> [Source text]:

He was enrolled to study at the affiliated middle school of the Central Conservatory of Music in Beijing at age 13, and four years later, he was enrolled at the conservatory with a major in composition. Two years ago, he obtained his PhD from the university and became a teacher there.
Sheng Yuan (right) leads his students as they get familiar with the stage during a rehearsal before their debut concert as part of the charity project, named Musical Path to Brightness, at the Forbidden City Concert Hall in October 2018.
"I try to dispel the misconception that blind music students can't see. I 'read' the scores with the help of technology and I 'see' with my mind and with my fingers. I encourage all my students to play music with their imagination rather than playing music based simply on the scores."
Dai used to read scores with a magnifier, but lost his full sight around 2013. While preparing for his postgraduate dissertation, he had to ask for help from a classmate, who read all the materials he needed for the essay.

Collected data:
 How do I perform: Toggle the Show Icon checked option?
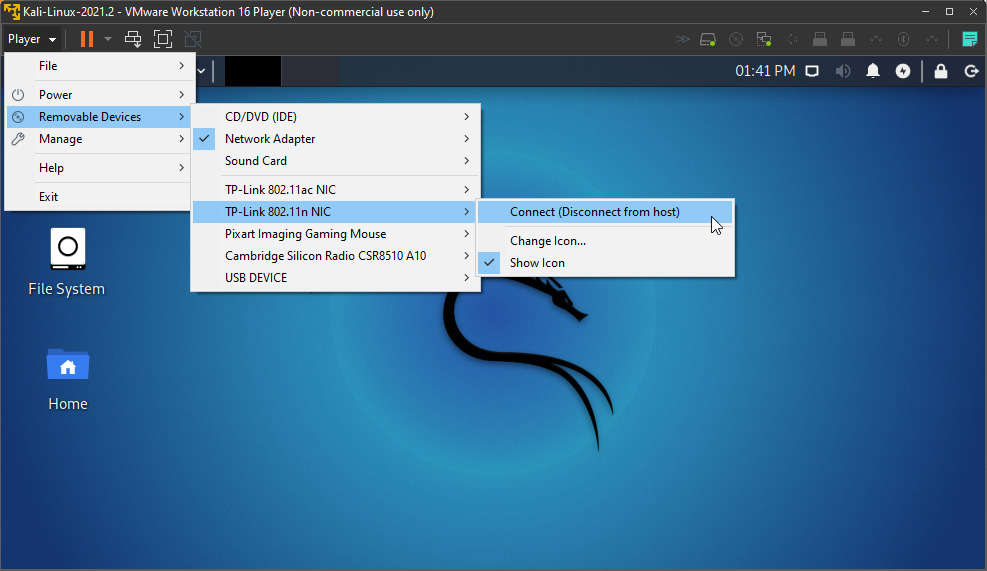tap(537, 263)
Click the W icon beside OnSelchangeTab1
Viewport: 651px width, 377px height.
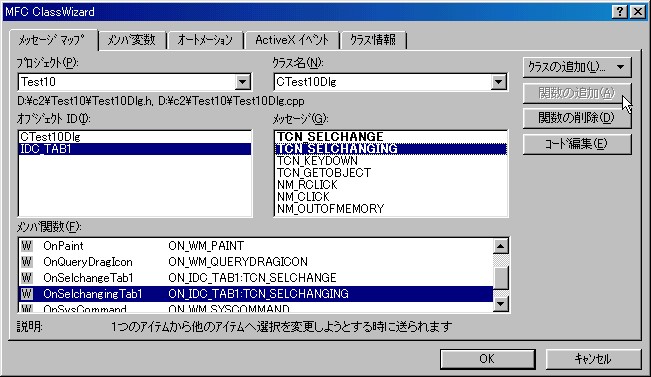tap(27, 277)
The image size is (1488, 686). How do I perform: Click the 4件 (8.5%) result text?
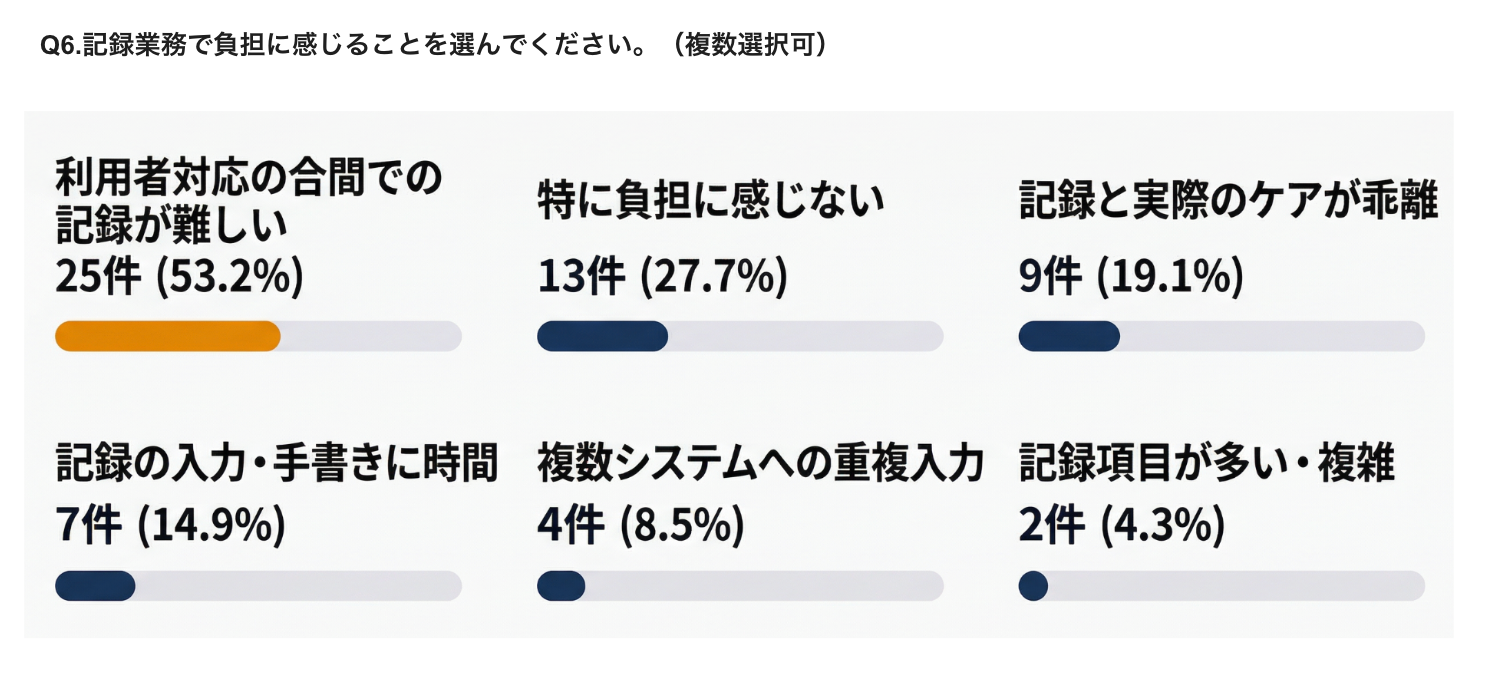coord(640,525)
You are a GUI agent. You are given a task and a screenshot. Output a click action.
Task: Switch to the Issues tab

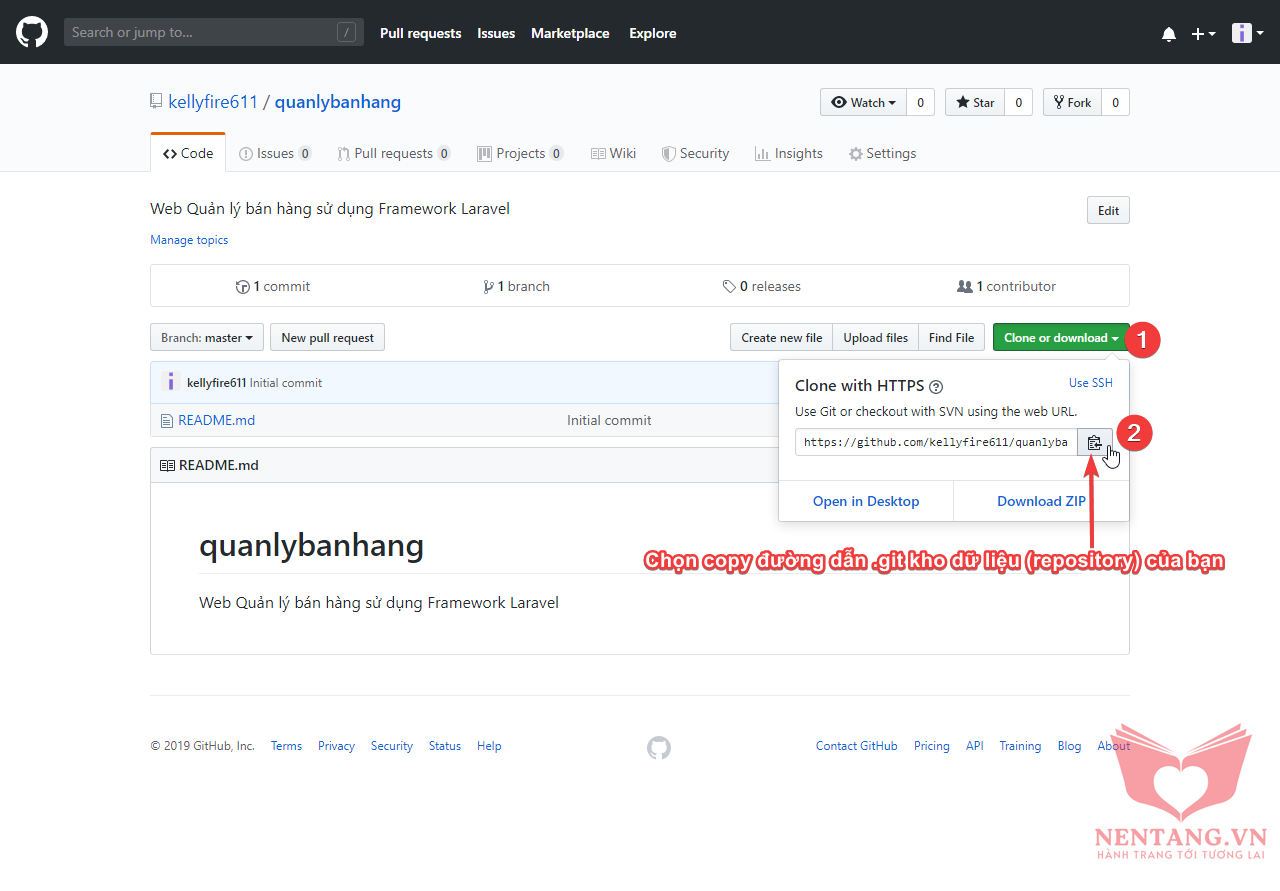pos(275,153)
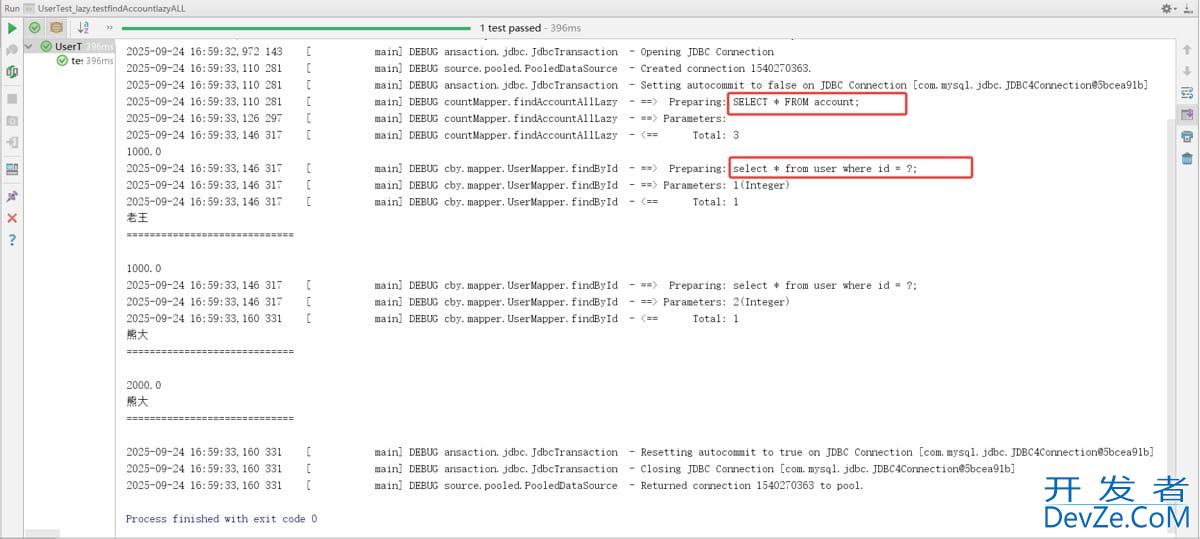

> [What you have to do]: In the text about blind music students, what is the name of the charity project? The entries have nothing to do with the text.

> [Worked solution]: Musical Path to Brightness